**** Recorded data

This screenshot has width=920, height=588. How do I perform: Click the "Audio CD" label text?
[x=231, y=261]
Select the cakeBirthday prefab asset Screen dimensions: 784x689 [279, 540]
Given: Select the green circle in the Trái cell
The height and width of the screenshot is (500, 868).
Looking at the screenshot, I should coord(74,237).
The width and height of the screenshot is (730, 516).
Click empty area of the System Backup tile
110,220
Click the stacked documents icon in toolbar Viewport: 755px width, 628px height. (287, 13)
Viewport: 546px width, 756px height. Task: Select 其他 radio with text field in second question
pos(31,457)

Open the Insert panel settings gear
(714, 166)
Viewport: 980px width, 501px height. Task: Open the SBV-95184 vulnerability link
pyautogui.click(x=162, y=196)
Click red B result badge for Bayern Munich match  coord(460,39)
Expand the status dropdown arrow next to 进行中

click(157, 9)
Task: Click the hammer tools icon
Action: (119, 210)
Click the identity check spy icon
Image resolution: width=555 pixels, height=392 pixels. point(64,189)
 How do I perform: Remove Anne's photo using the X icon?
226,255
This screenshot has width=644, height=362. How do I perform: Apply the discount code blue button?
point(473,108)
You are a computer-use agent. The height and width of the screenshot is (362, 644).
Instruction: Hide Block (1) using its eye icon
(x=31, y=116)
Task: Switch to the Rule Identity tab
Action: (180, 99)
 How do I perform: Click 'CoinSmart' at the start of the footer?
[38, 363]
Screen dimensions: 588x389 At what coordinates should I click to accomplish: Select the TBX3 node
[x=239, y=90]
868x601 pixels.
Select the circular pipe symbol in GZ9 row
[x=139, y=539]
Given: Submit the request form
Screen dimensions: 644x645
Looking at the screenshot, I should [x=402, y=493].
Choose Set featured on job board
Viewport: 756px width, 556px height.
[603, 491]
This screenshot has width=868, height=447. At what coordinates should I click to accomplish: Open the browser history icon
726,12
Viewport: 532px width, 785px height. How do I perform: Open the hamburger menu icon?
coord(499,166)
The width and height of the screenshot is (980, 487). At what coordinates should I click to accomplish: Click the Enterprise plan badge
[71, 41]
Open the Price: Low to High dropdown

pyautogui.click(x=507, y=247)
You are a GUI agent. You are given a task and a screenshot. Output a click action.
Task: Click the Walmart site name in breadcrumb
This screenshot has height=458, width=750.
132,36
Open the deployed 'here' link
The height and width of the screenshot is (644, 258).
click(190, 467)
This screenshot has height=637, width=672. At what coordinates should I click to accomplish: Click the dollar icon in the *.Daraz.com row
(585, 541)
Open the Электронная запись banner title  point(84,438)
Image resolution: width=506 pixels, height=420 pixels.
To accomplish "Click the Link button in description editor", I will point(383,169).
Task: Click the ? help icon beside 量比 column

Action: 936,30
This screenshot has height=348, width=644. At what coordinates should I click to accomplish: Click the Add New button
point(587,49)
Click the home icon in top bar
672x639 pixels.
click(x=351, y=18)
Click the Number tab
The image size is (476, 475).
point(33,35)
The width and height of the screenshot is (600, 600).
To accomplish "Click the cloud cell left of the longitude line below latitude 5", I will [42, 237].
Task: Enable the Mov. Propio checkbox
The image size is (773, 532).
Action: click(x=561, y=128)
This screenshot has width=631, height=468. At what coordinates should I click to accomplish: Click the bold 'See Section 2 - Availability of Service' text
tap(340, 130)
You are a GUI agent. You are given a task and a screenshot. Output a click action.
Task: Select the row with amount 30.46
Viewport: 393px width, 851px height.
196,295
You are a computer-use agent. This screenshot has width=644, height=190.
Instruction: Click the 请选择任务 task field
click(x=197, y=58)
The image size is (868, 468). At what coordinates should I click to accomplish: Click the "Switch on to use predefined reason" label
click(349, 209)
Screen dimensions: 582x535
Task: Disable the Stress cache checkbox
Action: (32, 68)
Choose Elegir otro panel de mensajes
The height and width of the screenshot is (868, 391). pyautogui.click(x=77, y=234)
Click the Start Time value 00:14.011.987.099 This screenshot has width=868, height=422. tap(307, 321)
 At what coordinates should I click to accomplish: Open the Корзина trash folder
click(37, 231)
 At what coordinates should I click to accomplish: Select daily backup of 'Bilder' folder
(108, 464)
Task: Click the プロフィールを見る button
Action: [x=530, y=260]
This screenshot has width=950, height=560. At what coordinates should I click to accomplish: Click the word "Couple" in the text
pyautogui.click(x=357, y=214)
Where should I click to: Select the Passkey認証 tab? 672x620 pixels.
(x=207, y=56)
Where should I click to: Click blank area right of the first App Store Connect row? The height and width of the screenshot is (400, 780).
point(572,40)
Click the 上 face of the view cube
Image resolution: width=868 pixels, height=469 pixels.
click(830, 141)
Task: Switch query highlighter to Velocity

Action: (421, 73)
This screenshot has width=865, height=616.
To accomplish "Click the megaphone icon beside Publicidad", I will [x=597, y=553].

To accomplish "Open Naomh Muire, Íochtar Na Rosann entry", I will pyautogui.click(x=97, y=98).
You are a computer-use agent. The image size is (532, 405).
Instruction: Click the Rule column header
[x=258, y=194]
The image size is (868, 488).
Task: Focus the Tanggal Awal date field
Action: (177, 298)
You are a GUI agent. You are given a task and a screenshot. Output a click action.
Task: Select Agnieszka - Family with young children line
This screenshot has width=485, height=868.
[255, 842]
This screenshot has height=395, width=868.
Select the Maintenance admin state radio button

********

Copy all of the entries above exactly as shown.

This screenshot has width=920, height=588. How do I perform: Click the "Audio CD" label text?
[x=231, y=261]
Select the cakeBirthday prefab asset Screen dimensions: 784x689 [279, 540]
Given: Select the green circle in the Trái cell
The height and width of the screenshot is (500, 868).
Looking at the screenshot, I should coord(74,237).
The width and height of the screenshot is (730, 516).
Click empty area of the System Backup tile
110,220
Click the stacked documents icon in toolbar Viewport: 755px width, 628px height. (287, 13)
Viewport: 546px width, 756px height. Task: Select 其他 radio with text field in second question
pos(31,457)

Open the Insert panel settings gear
(714, 166)
Viewport: 980px width, 501px height. Task: Open the SBV-95184 vulnerability link
pyautogui.click(x=162, y=196)
Click red B result badge for Bayern Munich match  coord(460,39)
Expand the status dropdown arrow next to 进行中

click(157, 9)
Task: Click the hammer tools icon
Action: (119, 210)
Click the identity check spy icon
Image resolution: width=555 pixels, height=392 pixels. point(64,189)
 How do I perform: Remove Anne's photo using the X icon?
226,255
This screenshot has width=644, height=362. How do I perform: Apply the discount code blue button?
point(473,108)
You are a computer-use agent. The height and width of the screenshot is (362, 644).
Instruction: Hide Block (1) using its eye icon
(x=31, y=116)
Task: Switch to the Rule Identity tab
Action: (180, 99)
 How do I perform: Click 'CoinSmart' at the start of the footer?
[38, 363]
Screen dimensions: 588x389 At what coordinates should I click to accomplish: Select the TBX3 node
[x=239, y=90]
868x601 pixels.
Select the circular pipe symbol in GZ9 row
[x=139, y=539]
Given: Submit the request form
Screen dimensions: 644x645
Looking at the screenshot, I should [x=402, y=493].
Choose Set featured on job board
Viewport: 756px width, 556px height.
[603, 491]
This screenshot has width=868, height=447. At what coordinates should I click to accomplish: Open the browser history icon
726,12
Viewport: 532px width, 785px height. How do I perform: Open the hamburger menu icon?
coord(499,166)
The width and height of the screenshot is (980, 487). At what coordinates should I click to accomplish: Click the Enterprise plan badge
[71, 41]
Open the Price: Low to High dropdown

pyautogui.click(x=507, y=247)
You are a GUI agent. You are given a task and a screenshot. Output a click action.
Task: Click the Walmart site name in breadcrumb
This screenshot has height=458, width=750.
132,36
Open the deployed 'here' link
The height and width of the screenshot is (644, 258).
click(190, 467)
This screenshot has height=637, width=672. At what coordinates should I click to accomplish: Click the dollar icon in the *.Daraz.com row
(585, 541)
Open the Электронная запись banner title  point(84,438)
Image resolution: width=506 pixels, height=420 pixels.
To accomplish "Click the Link button in description editor", I will point(383,169).
Task: Click the ? help icon beside 量比 column

Action: 936,30
This screenshot has height=348, width=644. At what coordinates should I click to accomplish: Click the Add New button
point(587,49)
Click the home icon in top bar
672x639 pixels.
click(x=351, y=18)
Click the Number tab
The image size is (476, 475).
point(33,35)
The width and height of the screenshot is (600, 600).
To accomplish "Click the cloud cell left of the longitude line below latitude 5", I will [42, 237].
Task: Enable the Mov. Propio checkbox
The image size is (773, 532).
Action: click(x=561, y=128)
This screenshot has width=631, height=468. At what coordinates should I click to accomplish: Click the bold 'See Section 2 - Availability of Service' text
tap(340, 130)
You are a GUI agent. You are given a task and a screenshot. Output a click action.
Task: Select the row with amount 30.46
Viewport: 393px width, 851px height.
196,295
You are a computer-use agent. This screenshot has width=644, height=190.
Instruction: Click the 请选择任务 task field
click(x=197, y=58)
The image size is (868, 468). At what coordinates should I click to accomplish: Click the "Switch on to use predefined reason" label
click(349, 209)
Screen dimensions: 582x535
Task: Disable the Stress cache checkbox
Action: (32, 68)
Choose Elegir otro panel de mensajes
The height and width of the screenshot is (868, 391). pyautogui.click(x=77, y=234)
Click the Start Time value 00:14.011.987.099 This screenshot has width=868, height=422. tap(307, 321)
 At what coordinates should I click to accomplish: Open the Корзина trash folder
click(37, 231)
 At what coordinates should I click to accomplish: Select daily backup of 'Bilder' folder
(108, 464)
Task: Click the プロフィールを見る button
Action: [x=530, y=260]
This screenshot has width=950, height=560. At what coordinates should I click to accomplish: Click the word "Couple" in the text
pyautogui.click(x=357, y=214)
Where should I click to: Select the Passkey認証 tab? 672x620 pixels.
(x=207, y=56)
Where should I click to: Click blank area right of the first App Store Connect row? The height and width of the screenshot is (400, 780).
point(572,40)
Click the 上 face of the view cube
Image resolution: width=868 pixels, height=469 pixels.
click(830, 141)
Task: Switch query highlighter to Velocity

Action: (421, 73)
This screenshot has width=865, height=616.
To accomplish "Click the megaphone icon beside Publicidad", I will [x=597, y=553].

To accomplish "Open Naomh Muire, Íochtar Na Rosann entry", I will pyautogui.click(x=97, y=98).
You are a computer-use agent. The image size is (532, 405).
Instruction: Click the Rule column header
[x=258, y=194]
The image size is (868, 488).
Task: Focus the Tanggal Awal date field
Action: (177, 298)
You are a GUI agent. You are given a task and a screenshot. Output a click action.
Task: Select Agnieszka - Family with young children line
This screenshot has width=485, height=868.
[255, 842]
This screenshot has height=395, width=868.
Select the Maintenance admin state radio button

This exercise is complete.